# Killies Import > Planted Tanks >  planting 'pellia'

## carlfsk

Can someone share their experience in planting 'pellia'? I've read throught forums and articles. It's mentioned that 'pellia' are pretty hardy plants which could tolerate water temperature of up to 30 degrees. 

But this does not happen to mine. Patches of my 'pellia' foreground turns brown and subsequently whithered away. 

I've just rescaped my 5ftby1ftby1ft tank using only 'pellia' as foreground plants. I'm using 2*36watt FL tube with a fan to cool off the water. Normally the temperature hits around 26 to 27 degrees when the lights are on. When lights out, it is about 28degrees. Fan will be off too. 

Anyone has any idea what could be happening? 

The 'pellia' in my office, which is air-conditioned is growing very well. So I reckon it must have to do with the temperature. I was contemplating getting a chiller just for them. Hope could get some valuable advice on kicking start these plants. 

Thanks!

----------


## Piscesgirl

My pelia grows well anchored to a cave decoration. Do you just have it setting on the substrate or is it anchored to something? The pieces I've set on substrate don't seem to do as well. The temp in my tank goes to approximately 80 degrees F., and it is a very well lit tank.

----------


## timebomb

Carl,

The Pellia is now known as _Monoselenium tenerum_. Hope I got the spelling of the name right. 

As far as I know, the M. tenerum is easy to keep alive but difficult to grow well. They grew in my tank but I never achieved the same kind of growth I saw in the display tanks of some fish shops. Samyick's at EastPoint seem to grow them really well. I don't know how they managed to make the plant grow in concentric circles. 

I'm not sure but I think the plant do better under moderate light and cold temperatures. If yours are turning brown, it could be something to do with what's happening to many of our aquatic plants. I'll talk about that in another topic - this thing about mosses and liverworts turning brown.

Loh K L

----------


## carlfsk

Hi Deborah, for mine, I tied them onto wire mesh.

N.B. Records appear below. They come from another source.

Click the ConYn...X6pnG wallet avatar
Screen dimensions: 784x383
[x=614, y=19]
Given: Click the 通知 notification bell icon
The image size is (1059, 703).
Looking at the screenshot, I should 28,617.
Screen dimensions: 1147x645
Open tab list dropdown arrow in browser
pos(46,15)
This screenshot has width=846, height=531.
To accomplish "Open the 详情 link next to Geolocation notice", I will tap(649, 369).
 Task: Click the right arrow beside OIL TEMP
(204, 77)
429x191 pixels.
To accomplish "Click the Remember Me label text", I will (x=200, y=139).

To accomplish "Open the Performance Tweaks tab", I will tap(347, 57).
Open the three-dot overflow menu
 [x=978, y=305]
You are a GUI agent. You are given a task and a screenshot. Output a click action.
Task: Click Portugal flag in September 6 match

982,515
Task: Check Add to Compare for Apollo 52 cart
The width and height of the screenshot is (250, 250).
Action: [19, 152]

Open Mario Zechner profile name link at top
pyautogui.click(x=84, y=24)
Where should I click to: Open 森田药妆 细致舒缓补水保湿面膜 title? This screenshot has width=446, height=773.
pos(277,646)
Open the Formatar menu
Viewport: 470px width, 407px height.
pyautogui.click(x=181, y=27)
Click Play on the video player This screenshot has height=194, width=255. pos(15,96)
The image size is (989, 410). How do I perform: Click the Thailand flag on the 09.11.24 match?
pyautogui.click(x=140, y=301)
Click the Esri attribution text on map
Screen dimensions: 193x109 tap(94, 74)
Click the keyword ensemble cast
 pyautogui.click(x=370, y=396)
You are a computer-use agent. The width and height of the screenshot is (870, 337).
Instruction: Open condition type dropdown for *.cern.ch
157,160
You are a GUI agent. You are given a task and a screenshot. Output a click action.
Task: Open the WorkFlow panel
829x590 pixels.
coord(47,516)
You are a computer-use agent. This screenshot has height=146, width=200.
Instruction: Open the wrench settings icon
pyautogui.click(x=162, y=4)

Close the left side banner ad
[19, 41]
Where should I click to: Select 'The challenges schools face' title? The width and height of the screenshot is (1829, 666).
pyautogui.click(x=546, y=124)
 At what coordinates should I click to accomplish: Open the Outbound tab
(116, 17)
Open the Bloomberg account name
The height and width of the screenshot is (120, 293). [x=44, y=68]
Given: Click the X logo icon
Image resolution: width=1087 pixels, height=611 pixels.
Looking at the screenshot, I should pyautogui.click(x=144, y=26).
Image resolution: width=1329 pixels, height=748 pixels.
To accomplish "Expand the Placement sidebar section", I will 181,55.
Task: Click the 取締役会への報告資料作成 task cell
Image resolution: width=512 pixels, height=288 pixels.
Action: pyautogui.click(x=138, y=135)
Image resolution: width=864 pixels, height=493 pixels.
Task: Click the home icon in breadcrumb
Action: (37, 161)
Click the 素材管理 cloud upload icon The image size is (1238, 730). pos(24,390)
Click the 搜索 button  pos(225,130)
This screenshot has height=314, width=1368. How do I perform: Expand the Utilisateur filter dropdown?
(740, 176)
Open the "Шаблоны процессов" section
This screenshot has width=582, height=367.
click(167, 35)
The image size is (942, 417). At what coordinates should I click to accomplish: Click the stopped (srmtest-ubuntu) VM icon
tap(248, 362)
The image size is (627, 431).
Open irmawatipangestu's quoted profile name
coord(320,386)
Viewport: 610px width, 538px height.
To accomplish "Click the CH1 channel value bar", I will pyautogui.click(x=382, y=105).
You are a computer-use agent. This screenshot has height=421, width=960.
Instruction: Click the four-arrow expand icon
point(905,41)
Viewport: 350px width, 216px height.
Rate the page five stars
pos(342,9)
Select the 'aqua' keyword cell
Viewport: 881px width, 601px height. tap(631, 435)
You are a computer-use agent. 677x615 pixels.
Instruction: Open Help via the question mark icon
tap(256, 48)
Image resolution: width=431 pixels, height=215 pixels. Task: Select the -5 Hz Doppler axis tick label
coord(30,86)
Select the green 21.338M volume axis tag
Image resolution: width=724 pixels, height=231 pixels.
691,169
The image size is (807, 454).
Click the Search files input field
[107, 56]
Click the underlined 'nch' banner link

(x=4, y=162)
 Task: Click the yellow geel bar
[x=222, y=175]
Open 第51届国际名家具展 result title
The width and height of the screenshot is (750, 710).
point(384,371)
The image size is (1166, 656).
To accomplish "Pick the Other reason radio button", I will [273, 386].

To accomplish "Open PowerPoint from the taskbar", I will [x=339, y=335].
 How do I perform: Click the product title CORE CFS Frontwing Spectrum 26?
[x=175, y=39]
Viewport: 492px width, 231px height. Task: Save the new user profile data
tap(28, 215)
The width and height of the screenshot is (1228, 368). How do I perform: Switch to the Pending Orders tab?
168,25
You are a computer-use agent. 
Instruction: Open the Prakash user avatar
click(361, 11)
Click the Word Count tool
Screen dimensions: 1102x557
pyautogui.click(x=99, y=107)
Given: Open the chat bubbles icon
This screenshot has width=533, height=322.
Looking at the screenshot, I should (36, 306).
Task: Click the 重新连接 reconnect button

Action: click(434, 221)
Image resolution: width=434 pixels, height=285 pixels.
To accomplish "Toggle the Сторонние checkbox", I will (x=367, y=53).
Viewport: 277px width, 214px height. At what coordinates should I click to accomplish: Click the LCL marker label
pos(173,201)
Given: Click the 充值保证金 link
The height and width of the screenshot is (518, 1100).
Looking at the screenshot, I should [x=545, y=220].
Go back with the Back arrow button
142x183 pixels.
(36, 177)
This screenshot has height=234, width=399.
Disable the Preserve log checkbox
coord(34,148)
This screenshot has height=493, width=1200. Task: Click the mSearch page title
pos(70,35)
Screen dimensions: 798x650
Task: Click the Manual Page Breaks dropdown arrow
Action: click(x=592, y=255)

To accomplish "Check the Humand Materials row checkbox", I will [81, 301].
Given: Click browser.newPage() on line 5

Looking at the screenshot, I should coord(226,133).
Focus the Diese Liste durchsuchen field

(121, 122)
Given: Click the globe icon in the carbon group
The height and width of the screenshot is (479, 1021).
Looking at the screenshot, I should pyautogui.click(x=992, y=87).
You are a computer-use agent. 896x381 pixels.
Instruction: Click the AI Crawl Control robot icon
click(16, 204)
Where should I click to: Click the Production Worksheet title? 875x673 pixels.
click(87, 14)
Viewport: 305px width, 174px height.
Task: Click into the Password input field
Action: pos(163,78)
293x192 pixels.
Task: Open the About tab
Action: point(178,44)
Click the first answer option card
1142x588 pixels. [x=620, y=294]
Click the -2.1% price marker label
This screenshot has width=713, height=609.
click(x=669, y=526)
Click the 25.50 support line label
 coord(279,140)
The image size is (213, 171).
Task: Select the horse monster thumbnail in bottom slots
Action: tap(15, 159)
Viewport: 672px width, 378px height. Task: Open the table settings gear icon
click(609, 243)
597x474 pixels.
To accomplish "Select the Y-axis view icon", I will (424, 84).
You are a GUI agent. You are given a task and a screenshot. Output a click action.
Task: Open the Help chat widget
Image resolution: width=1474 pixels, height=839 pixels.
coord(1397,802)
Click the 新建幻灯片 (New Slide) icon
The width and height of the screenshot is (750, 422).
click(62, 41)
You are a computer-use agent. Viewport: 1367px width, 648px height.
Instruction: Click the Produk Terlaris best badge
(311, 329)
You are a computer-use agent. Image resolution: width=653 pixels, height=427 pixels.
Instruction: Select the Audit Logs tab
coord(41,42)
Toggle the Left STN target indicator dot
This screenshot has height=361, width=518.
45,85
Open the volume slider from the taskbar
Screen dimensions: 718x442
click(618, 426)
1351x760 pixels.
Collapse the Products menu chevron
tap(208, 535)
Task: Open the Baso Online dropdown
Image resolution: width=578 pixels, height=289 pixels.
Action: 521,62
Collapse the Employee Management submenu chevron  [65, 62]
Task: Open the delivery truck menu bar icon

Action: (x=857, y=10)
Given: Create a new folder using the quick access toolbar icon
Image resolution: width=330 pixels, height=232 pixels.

Hi Loh, can't wait to see your posting on moss turning brown. By-the-way, may I know what's the normal temperature in your tank? Did you use a chiller or just fans?

I am really anxious what I could do about it. The M.Tenerum are dying as days goes by and it seems 'contagious'.

----------


## timebomb

> Hi Loh, can't wait to see your posting on moss turning brown. By-the-way, may I know what's the normal temperature in your tank? Did you use a chiller or just fans?


Where have you been, Carl?  :Laughing:  Didn't you see the DIY Chiller post? 

My temperatures before I had the DIY Chiller were around 26 to 28 C. I was using fans then and the problem with fans is their effectiveness depends a lot on ambient temperature. With my DIY Chiller, the thermometer has never gone above 26 and it's mostly 23 to 24 C, even on very hot days. I'm hoping when December comes around, I will see 22 C. But even without seeing 22 C, my tank is so cold now there's always condensation on the glass :smile: 




> I am really anxious what I could do about it. The M.Tenerum are dying as days goes by and it seems 'contagious'.


With ferns, "brown" can be highly contagious. I'm not sure if it's the same with mosses and liverworts but I would think it's unlikely. The M. tenerum is a liverwort, if you don't already know. When the leaves of ferns turn brown, I snipped them off to prevent it spreading to the other leaves. With Liverworts, I really don't know what you can do. I'm sorry I can't help you with this, Carl. 

Loh K L

----------


## carlfsk

Hi Loh, I'm tired now, having going through such a long posting. For the sake of my eyes, I'll carry on tomorrow...  :Cool:

----------


## Piscesgirl

Is your water soft or hard? Does the tank have CO2? 

The tank my pelia is doing well in is very soft, and has DIY Co2. Ph usually 6.5 or lower.

----------


## carlfsk

> Is your water soft or hard? Does the tank have CO2? 
> 
> The tank my pelia is doing well in is very soft, and has DIY Co2. Ph usually 6.5 or lower.


I set the PH at 6.4 with CO2 control. I just could not figure out what is wrong. 

How about your fertiliser dosing regime? What do your dose, at what quantity and how often?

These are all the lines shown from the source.